Brief
Return only the lines from the one containing "The image size is (1800, 883)." to the end of the material, with each one exactly as it appears.
START Input
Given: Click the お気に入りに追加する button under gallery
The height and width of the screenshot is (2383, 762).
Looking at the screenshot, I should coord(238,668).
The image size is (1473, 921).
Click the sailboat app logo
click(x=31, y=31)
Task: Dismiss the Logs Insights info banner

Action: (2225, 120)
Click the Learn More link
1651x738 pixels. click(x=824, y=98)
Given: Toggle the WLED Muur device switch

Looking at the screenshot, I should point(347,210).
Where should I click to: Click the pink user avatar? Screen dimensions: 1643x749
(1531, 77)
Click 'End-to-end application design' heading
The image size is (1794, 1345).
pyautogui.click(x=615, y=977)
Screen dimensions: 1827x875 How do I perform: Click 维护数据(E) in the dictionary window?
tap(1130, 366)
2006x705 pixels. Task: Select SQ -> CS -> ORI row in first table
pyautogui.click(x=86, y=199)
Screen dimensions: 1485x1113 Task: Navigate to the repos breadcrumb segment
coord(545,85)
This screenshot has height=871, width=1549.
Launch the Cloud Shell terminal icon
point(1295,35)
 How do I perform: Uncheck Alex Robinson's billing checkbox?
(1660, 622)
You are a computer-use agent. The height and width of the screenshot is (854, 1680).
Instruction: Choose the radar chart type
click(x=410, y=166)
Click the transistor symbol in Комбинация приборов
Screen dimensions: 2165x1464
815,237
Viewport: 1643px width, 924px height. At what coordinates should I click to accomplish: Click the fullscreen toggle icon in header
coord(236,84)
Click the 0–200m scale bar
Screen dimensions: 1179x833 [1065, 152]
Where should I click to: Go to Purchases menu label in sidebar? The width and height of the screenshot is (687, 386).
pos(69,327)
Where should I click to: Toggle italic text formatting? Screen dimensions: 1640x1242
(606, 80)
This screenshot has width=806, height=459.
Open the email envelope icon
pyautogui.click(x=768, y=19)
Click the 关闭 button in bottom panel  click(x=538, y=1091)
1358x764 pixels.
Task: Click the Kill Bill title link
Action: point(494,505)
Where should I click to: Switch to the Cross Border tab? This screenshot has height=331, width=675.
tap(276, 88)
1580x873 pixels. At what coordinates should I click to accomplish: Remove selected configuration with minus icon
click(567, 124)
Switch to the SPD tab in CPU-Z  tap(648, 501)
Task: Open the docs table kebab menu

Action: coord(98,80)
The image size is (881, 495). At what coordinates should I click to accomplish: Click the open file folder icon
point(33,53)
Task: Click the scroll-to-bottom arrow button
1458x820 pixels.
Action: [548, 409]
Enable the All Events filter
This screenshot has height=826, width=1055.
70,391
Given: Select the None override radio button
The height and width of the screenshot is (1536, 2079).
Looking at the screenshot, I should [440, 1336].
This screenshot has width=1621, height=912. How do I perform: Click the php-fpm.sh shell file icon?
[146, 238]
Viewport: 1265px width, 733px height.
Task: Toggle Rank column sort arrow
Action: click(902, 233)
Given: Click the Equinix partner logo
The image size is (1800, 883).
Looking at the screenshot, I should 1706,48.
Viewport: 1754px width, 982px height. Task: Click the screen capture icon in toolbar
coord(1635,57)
END Input
Completed exercise
The image size is (1800, 883).
Looking at the screenshot, I should 1706,48.
Viewport: 1754px width, 982px height. Task: Click the screen capture icon in toolbar
coord(1635,57)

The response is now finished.